Accelerating Asynchronous Algorithms for Convex Optimization by Momentum Compensation

Asynchronous algorithms have attracted much attention recently due to the crucial demands on solving large-scale optimization problems. However, the accelerated versions of asynchronous algorithms are rarely studied. In this paper, we propose the "momentum compensation" technique to accelerate asynchronous algorithms for convex problems. Specifically, we first accelerate the plain Asynchronous Gradient Descent, which achieves a faster $O(1/\sqrt{\epsilon})$ (v.s. $O(1/\epsilon)$) convergence rate for non-strongly convex functions, and $O(\sqrt{\kappa}\log(1/\epsilon))$ (v.s. $O(\kappa \log(1/\epsilon))$) for strongly convex functions to reach an $\epsilon$- approximate minimizer with the condition number $\kappa$. We further apply the technique to accelerate modern stochastic asynchronous algorithms such as Asynchronous Stochastic Coordinate Descent and Asynchronous Stochastic Gradient Descent.

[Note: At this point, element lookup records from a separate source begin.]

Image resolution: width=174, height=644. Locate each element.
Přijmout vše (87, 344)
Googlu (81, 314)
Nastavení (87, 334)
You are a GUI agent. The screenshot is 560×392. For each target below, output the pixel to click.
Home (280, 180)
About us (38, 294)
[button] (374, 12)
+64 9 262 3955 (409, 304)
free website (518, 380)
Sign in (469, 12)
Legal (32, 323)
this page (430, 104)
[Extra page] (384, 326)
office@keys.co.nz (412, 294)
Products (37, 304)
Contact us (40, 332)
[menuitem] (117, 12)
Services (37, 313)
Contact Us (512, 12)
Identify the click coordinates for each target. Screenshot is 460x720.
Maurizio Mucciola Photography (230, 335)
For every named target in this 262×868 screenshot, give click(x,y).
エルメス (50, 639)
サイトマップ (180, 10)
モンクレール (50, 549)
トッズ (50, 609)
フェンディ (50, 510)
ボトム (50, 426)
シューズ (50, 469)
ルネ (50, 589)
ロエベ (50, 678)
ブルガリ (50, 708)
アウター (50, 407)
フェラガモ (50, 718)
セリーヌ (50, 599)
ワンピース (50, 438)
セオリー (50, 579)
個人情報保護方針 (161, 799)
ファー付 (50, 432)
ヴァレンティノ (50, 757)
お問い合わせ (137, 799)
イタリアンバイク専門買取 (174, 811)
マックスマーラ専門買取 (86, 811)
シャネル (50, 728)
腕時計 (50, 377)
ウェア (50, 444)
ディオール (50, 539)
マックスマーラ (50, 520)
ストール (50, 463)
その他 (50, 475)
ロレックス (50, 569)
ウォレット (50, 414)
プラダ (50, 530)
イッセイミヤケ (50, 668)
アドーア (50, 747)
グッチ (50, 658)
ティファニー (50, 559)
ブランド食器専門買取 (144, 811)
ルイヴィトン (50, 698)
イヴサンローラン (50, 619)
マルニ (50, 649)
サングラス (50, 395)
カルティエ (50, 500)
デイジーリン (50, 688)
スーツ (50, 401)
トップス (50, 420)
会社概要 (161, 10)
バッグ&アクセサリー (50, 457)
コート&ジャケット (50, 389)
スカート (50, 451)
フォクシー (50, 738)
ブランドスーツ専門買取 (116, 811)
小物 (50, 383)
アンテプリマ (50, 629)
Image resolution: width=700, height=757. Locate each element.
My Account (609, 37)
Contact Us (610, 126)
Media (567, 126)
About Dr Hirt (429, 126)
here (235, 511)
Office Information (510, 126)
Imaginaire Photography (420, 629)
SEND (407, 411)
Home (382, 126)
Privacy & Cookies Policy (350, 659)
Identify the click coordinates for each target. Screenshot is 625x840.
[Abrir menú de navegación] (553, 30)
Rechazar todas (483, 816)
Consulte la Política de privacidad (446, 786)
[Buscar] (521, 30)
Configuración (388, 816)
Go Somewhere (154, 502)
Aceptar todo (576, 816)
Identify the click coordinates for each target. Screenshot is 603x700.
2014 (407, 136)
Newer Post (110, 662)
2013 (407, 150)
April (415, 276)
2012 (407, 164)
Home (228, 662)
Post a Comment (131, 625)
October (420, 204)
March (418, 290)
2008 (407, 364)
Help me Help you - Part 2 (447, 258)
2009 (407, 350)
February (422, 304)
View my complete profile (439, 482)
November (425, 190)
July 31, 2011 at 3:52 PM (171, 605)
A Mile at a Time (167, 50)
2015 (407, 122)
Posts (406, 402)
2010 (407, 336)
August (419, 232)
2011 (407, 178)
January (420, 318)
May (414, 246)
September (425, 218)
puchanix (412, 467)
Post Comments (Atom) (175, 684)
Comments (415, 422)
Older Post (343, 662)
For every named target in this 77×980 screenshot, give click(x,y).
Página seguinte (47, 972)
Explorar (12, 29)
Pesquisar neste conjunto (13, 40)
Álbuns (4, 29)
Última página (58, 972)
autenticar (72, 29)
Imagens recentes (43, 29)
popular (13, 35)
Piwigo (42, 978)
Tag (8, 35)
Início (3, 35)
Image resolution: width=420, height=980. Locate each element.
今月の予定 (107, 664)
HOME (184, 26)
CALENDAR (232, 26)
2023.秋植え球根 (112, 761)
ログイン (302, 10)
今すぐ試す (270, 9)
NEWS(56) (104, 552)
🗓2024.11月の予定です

Both of the resultant practical algorithms are faster than existing ones by order. To the best of our knowledge, we are the first to consider accelerated algorithms that allow updating by delayed gradients and are the first to propose truly accelerated asynchronous algorithms. Finally, the experimental results on a shared memory system show that acceleration can lead to significant performance gains on ill-conditioned problems.